A 150,000lbs machine is nothing like a 300 ton crane. 150,000lbs compares to more like a 100 ton crane.

It only lifts 50k, which is right in line with a 100ton crane. Tilt up jobs are 200-300,000lbs plus panels. Which is 300 ton crane territory.

Its a specialized machine for a special use. Its not going to revolutionize the construction industry.
 

crane operator

Senior Member
Joined
Mar 27, 2009
Messages
8,382
Location
sw missouri
So after thinking about it a while and talking to a few friends, I decided I will rent my neighbor's 8k telehandler off of him. He gets a little extra cash, as its not used frequently, and I can pretty much use it all I want. So the time crunch rental clock thing isn't an issue.

As much as I love equipment I'd love to buy the crane and play operator but I will use my budgeted "crane money" to pay for my fire sprinkler system. That RT would be perfect for this project, however I would have a real hard time selling it once I am done with it. It would just sit in the yard for the most part once I was finished.

I own a slab scissor lift, and I am considering buying an RT scissor to help with installation of my wall sheets. 2 of the sides of the building are 10' off of my fenced property line, so an RT scissor without outriggers would barely squeeze between the building and fence. That wouldn't leave much room for a man on the ground to work where the scissor was, so I am also considering a boom lift. This is my own project so I really don't have to worry about meeting a strict schedule.

Thanks again for all the advice.
I think you'll be much happier and more productive with that list. I hope the building goes well, and don't be afraid to ask advice, there's lots of guys who have done this before.

The first one I built, I got handed a set of plans and just figured it out. I probably spent a lot more time squaring and measuring out the building and walls, than the guys that do it every day. Its not cabinet work.

Good luck!
 

Keith Merrell

Well-Known Member
Joined
Mar 29, 2020
Messages
237
Location
Cottonwood, AZ
I think you'll be much happier and more productive with that list. I hope the building goes well, and don't be afraid to ask advice, there's lots of guys who have done this before.

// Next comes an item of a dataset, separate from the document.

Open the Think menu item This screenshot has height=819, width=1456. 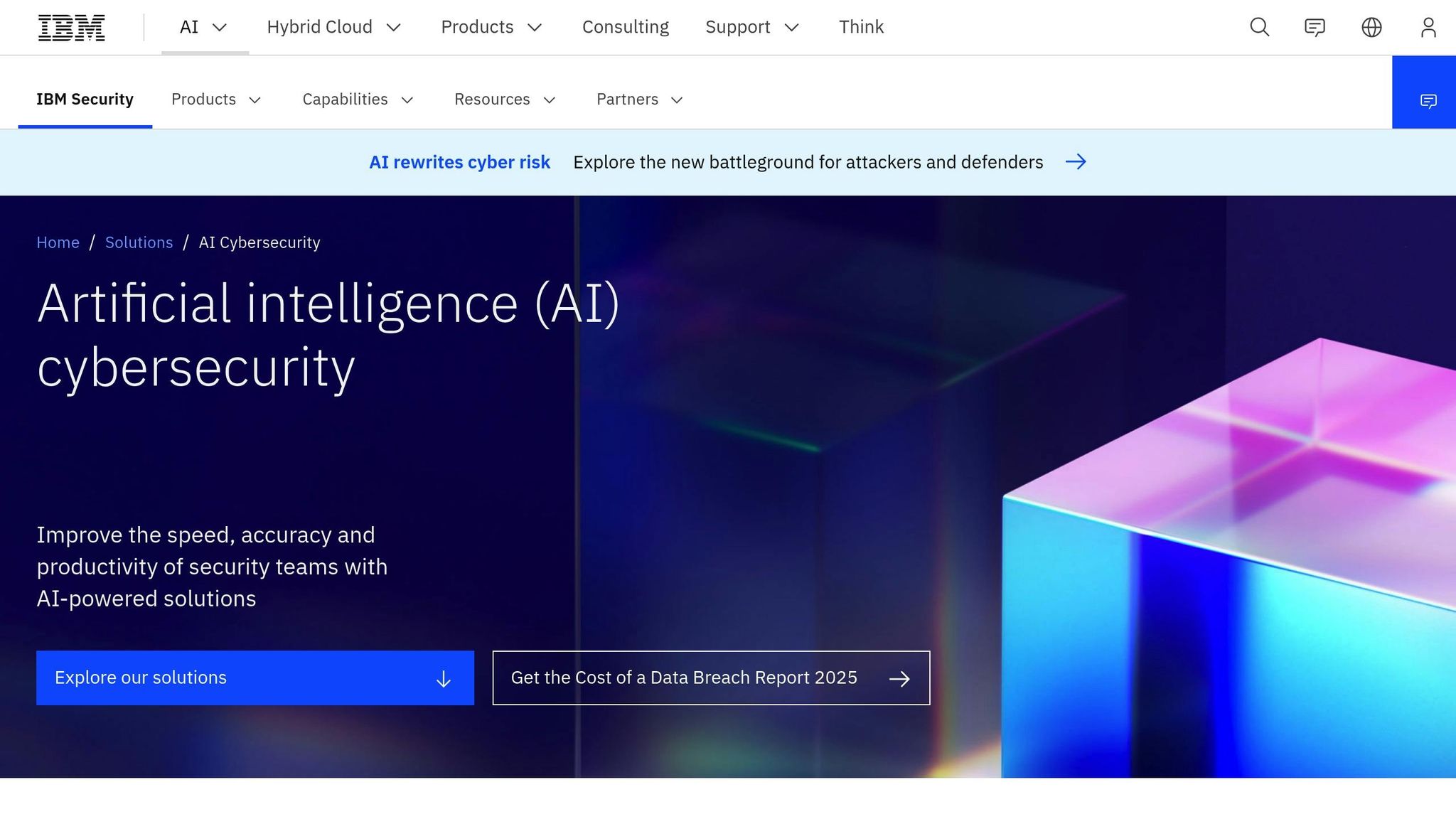coord(861,27)
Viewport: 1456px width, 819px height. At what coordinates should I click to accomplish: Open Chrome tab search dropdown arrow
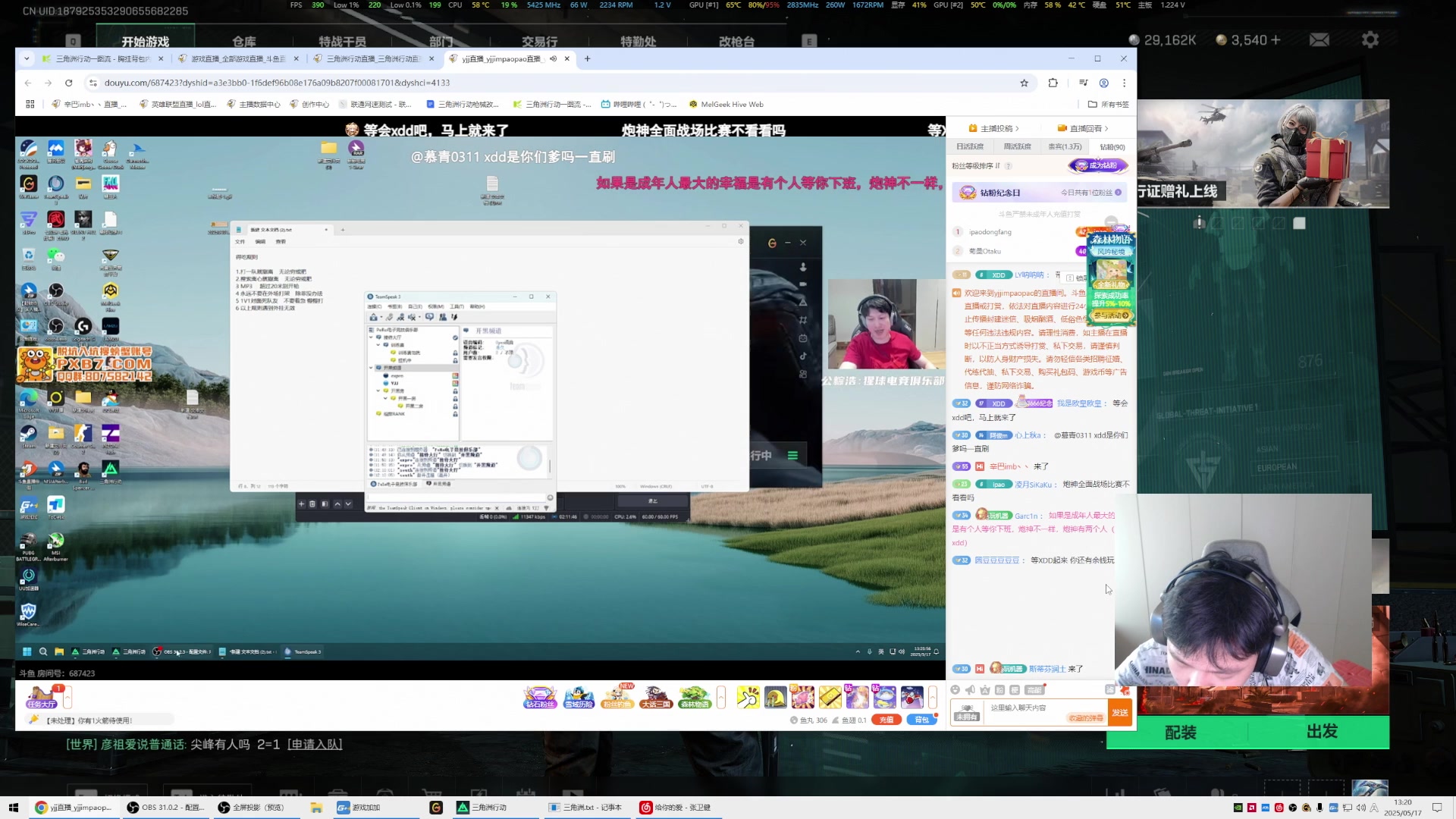point(27,58)
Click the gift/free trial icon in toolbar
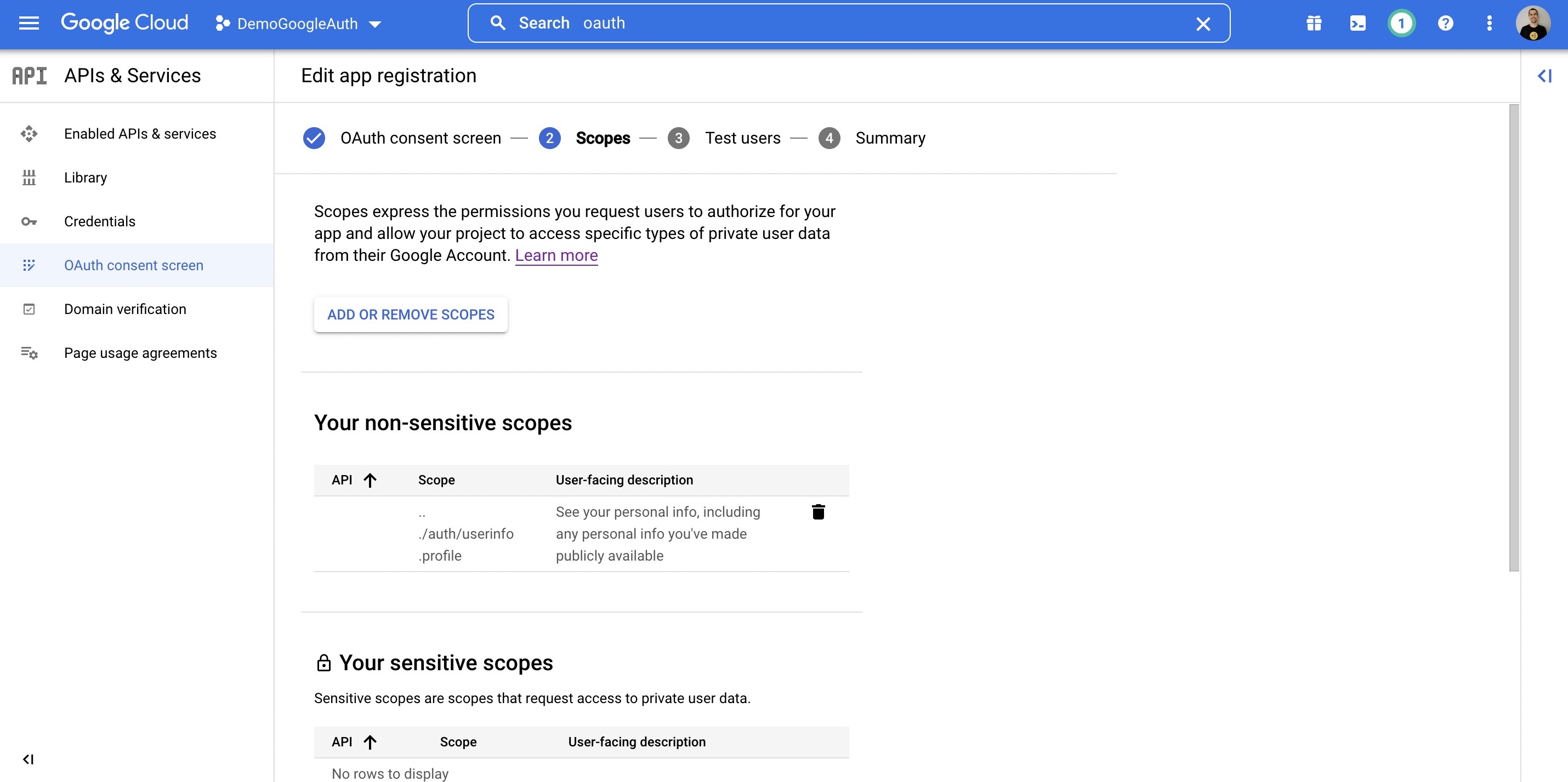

The first one I built, I got handed a set of plans and just figured it out. I probably spent a lot more time squaring and measuring out the building and walls, than the guys that do it every day. Its not cabinet work.

Good luck!

Thanks. Perhaps I will create a thread on the build.
 

Manistar

Well-Known Member
Joined
Jan 29, 2023
Messages
49
Location
Minnesota
Owning both cranes and a just a 6000lb 34ft telehandler, if I were going to build a building this size and could only have one on-site it would definitely be the telehandler. They're just more versatile on a jobsite for material handling. After two weeks I wouldn't give the concrete a second thought but even after a week I wouldn't be too concerned driving a telehandler on it. Setting rafters you're probably not going to be doing it fast enough to really notice a difference with either machine.